The expanding gap between the official and parallel market exchange rates of the Nigerian Naira currency goes to show the federal government’s lack of ability to stabilize the currency and the possibility that it may devalue further, according to Fitch Ratings Inc.
The Naira was quoted at 1002 per dollar at the parallel market on Wednesday, October 5, according to Umar Salisu, a foreign-exchange operator who collates the data in Lagos, the country’s commercial hub.
However, it was 26% stronger at 745.19 Naira/dollar in the official window, according to FMDQ, a Lagos-based platform where the currency is exchanged.
The Naira has grown extremely weak in street trading in the last two weeks as the central bank refrain from growing the supply of the greenback at the official window, where the currency rate has been extremely volatile.
Naira non-deliverable contracts for three months time had exchanged at a record 821.38 per dollar on Wednesday.
Governor Olayemi Cardoso, who lawmakers confirmed to the position of the Nigerian Central Bank last week, is yet to announce his policy preference.

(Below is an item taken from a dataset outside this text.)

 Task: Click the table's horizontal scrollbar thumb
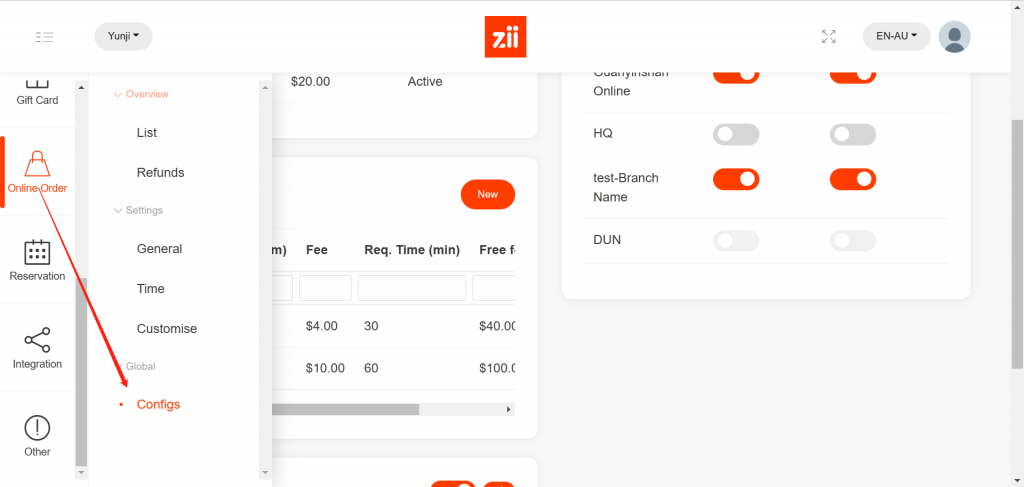click(345, 409)
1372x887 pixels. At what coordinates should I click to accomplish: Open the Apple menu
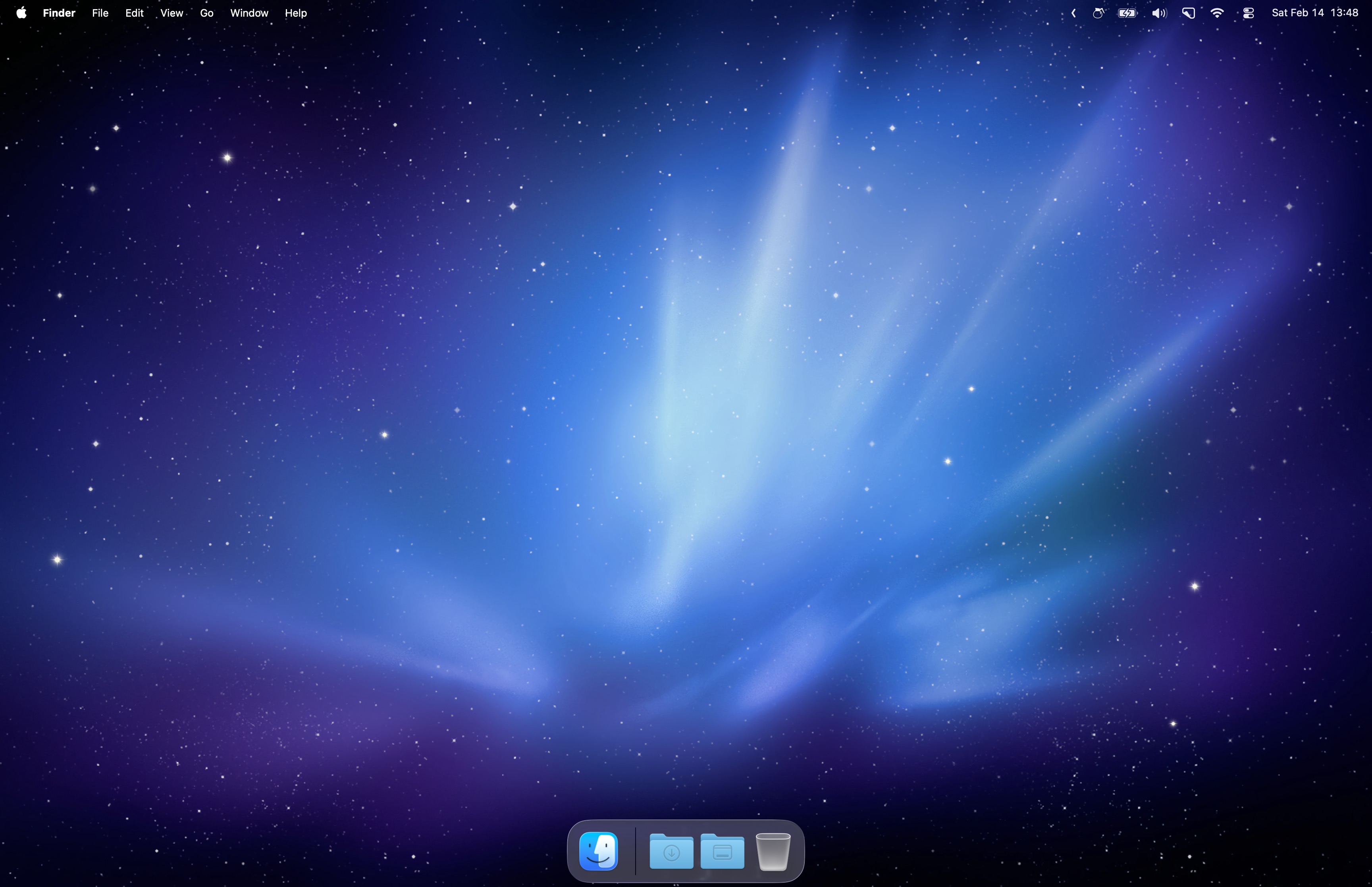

Fitch Ratings had in an emailed statement said that the gap between the official and parallel market rates showed the difficulties in sustaining exchange-rate liberalisation and increased the possibility of a further devaluation.
The West African nation had allowed its currency to diminish 40% against the dollar in June as part of the proposed reforms aimed at attracting foreign investment to aid in reviving the struggling economy.
The devaluation and currency reforms had for a short period, merged the official and parallel market rates before the spread began widening again in August as a result of inadequate official dollar supply, according to Fitch Ratings.
Prior to Nigeria initiating its currency reforms, the gap between the official and parallel market rate was as high as 70%.